I have to loop through 30 zip folders, and each zip folder has 50,000 - 90,000 jpeg files. Ideally, I would loop through each zip folder because unzipping each folder would take too long. For each file, I need to open each file, extract key information from it, and store the information into a list. Based on How to do multithreading on a folder with several files?, I tried enabling multiprocessing to make things quicker, however, I can't figure it out. In my example below, I am trying to get it to work with one folder at the moment, and then I will need to figure out how to make it loop through all 30 zip folders.
import os
from zipfile import ZipFile
data_list = []
def image_processor(file):
with ZipFile("files101.zip") as zip_file:
with zip_file.open(file, "r") as img_file:
img_data = img_file.readlines(1) # data is available in beginning of each file
# Extract data #1
pattern_1 = r'IMG:\d{,3}'
if re.findall(pattern_1, str(img_data)):
img_extract = re.findall(pattern_1, str(img_data))[0]
else:
img_extract = np.nan
# Extract timestamp
time_pattern = r'Time:\s\d{2}-\d{2}-\d{4}\s\s\d{2}:\d{2}:\d{2}'
if re.findall(time_pattern, str(img_data)):
time_extract = re.findall(time_pattern, str(img_data))[0]
else:
time_extract = np.nan
# Create list
return data_list.append([img_extract, time_extract])

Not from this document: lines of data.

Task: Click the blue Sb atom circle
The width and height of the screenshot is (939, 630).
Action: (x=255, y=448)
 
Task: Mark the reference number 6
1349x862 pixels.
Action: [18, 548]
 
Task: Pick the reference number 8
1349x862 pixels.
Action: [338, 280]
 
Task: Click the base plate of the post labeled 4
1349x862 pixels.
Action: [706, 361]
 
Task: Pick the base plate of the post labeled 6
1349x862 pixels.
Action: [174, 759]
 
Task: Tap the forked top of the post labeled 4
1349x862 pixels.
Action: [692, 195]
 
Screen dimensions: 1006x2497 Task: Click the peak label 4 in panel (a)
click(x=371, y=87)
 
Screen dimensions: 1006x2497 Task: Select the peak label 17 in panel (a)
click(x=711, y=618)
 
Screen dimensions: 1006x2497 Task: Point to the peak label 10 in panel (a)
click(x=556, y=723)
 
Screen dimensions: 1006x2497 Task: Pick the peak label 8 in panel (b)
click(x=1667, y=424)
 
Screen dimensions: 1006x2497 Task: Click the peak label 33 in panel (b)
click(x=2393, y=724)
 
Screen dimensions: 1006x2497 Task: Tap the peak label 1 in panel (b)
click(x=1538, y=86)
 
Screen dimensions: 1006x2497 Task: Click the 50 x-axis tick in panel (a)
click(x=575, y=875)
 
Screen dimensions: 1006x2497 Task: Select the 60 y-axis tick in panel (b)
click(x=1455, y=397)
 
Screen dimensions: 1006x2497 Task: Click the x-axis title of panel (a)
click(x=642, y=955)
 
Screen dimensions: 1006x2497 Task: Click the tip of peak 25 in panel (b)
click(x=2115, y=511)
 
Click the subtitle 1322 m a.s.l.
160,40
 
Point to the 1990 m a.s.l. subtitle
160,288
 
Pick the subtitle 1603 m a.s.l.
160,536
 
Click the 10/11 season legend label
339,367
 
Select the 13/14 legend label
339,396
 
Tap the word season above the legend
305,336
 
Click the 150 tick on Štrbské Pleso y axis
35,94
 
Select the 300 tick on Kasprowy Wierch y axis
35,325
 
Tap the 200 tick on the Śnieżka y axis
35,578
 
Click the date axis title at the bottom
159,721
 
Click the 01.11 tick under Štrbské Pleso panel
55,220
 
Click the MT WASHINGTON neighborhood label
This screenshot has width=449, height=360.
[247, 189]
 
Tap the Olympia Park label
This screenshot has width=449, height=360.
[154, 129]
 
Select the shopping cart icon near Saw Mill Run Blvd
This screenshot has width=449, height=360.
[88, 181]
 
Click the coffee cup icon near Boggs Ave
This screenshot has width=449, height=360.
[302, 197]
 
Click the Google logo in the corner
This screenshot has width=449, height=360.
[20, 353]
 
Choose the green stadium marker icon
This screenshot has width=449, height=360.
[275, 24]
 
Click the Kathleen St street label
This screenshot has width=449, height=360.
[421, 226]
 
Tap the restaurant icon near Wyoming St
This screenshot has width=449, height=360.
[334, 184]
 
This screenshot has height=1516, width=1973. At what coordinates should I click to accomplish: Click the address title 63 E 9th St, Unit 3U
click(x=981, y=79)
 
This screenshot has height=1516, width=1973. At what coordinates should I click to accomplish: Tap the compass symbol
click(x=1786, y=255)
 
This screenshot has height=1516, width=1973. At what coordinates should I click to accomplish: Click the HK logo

os.chdir(r"C:\\Users\\xxxxxx\\Desktop\\zip")
for folder in os.listdir():
file_list = ZipFile("files101.zip", "r").namelist()
with ProcessPool(processes=8) as pool:
pool.map(image_processor, file_list)
What happens is my code just runs forever like it does without enabling multiprocessing. If I need to do multi-threading, I have six cores. Any advice would be appreciated.